For more than two decades, economists operated behind an intellectual blockade where their theories calcified into an ideology that, remarkably, made no provision for systemic economic failure. Instead, powerful "security services" such as monetarists and their successors enforced strict global adherence to a theory of fantastic, always self-adjusting and self-regulating markets that could be relied upon to act efficiently. Mathematical models always allowed a return to equilibrium. There was no theory for systemic economic failure.

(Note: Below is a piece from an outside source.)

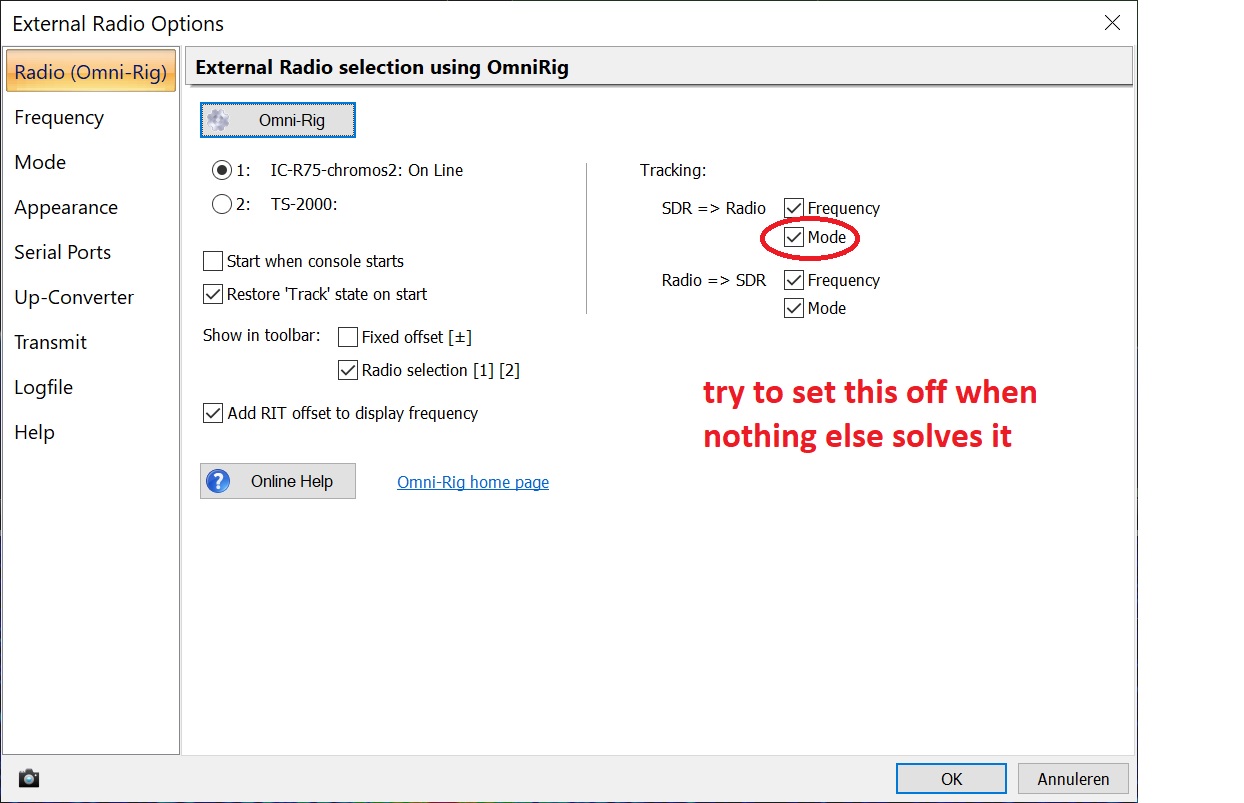This screenshot has width=1244, height=803.
Task: Confirm settings with the OK button
Action: click(951, 778)
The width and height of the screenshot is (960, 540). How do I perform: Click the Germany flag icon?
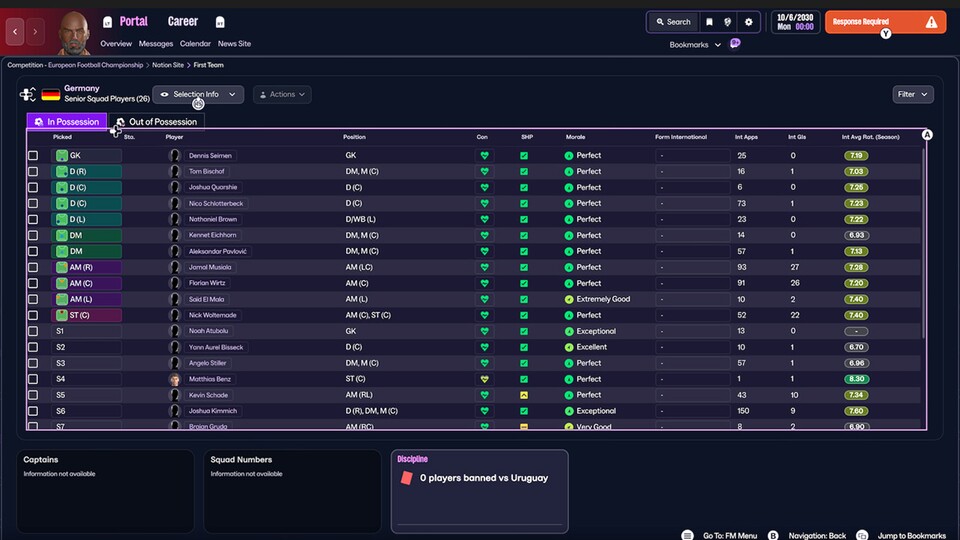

Those who still had time for the ideas of Karl Marx, John Maynard Keynes or J K Galbraith were denied professional posts, journal publication and media commentary. As a result, mainstream economists were not analytically equipped for near-systemic global economic failure and thus failed to alert their masters in the banks, central banks and finance ministries. They still do not fully grasp the scale of the crisis (after each of six bailouts, beginning with Bear Stearns, we were promised that the bottom had been reached and recovery was nigh).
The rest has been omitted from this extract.